Inevitably the practice of her Faith declined. Hand-in-hand with that went her convictions in Faith, which were obviously eroded as time went by and ultimately led to her publicly declaring her eventual and unequivocal support for euthanasia just three years prior to her death.

Beyond distressing.

It is also undeniable that in the 16 years following the death of her husband, to whom she was utterly devoted, Cilla Black followed a consistent pattern of publicly surrounding herself with the company of men who were overtly active in same-sex relationships – three in particular. It doesn't take too much insight to figure out why. There was simply no replacement for her beloved husband. Yet, as a still relatively young woman, she still craved "male attention" and company without any strings attached.

Accordingly, in her own words, when speaking to a UK national newspaper in 2013, she described herself as a "fruit fly".

She was also self-aware enough to know that her immersion into the social scene that surrounded the so-called lifestyle of those in openly active same-sex relations was much to the chagrin of her eldest son.


"I had a weird conversation with my eldest lad...who said, 'It's in the paper you're in the Shadow Lounge' (a so-called 'gay'-club in Soho, London)...and I said, 'Yeah. What's the problem with that?' I don't see what the problem is but then I sat with him and I said, '...I will not bring shame to the Willis family',...I thought 'This is weird. I'm his mother. I should be saying this to him'."

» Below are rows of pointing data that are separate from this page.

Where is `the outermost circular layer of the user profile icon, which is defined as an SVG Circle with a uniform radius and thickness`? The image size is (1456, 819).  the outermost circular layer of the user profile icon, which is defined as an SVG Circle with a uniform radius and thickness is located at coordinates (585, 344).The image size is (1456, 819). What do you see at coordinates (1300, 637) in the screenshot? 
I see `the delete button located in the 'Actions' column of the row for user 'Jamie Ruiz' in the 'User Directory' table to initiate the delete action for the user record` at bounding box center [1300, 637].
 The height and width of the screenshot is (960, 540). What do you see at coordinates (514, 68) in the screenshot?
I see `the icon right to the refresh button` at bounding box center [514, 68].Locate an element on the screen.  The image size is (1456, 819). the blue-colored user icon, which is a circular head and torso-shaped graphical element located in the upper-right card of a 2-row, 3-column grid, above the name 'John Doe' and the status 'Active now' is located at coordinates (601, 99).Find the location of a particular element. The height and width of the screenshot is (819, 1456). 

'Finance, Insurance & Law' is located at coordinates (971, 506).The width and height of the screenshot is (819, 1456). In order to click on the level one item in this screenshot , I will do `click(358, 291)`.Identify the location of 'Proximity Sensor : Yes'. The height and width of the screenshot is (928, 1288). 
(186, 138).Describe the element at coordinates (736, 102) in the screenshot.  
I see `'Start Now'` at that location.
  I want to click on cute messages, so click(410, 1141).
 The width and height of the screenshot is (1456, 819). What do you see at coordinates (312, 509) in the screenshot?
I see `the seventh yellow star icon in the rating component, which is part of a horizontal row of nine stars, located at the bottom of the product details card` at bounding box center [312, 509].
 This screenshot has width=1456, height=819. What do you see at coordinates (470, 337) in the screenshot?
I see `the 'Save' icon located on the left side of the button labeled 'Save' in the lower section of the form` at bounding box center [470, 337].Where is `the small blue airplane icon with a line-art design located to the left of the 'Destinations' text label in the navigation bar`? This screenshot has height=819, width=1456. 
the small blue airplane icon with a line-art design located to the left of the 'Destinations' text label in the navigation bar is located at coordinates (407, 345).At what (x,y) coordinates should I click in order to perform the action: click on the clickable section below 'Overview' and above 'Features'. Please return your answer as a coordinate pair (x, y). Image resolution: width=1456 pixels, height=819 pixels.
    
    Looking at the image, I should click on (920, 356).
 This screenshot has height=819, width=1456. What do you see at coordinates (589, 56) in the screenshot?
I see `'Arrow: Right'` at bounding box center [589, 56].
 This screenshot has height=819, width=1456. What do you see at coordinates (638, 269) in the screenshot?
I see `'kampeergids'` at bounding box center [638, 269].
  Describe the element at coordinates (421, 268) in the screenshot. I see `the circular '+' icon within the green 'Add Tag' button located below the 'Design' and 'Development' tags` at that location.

Tellingly, she admitted that her late husband would not have allowed her to go to such a nightclub and added:

"My husband was very much a home bird and I loved him so much and still do...[but]...It's my time now. I have got friends all over the world. If they phone me up and I'm free I will go to parties anywhere. I am not doing any harm by doing that. But I love the attention and I love being there."

It's not too difficult, then, to work out how the Catholic senses of Cilla Black were eroded by degrees, through her own misguided choices over many years.

Given all the above, then, it should also not have been too difficult for the leaders of the Archdiocese of Liverpool to have anticipated, with no little advance notice (Cilla Black died on August 1st, her funeral was 19 days later) how the events of yesterday could so easily descend (the right term) into open scandal. 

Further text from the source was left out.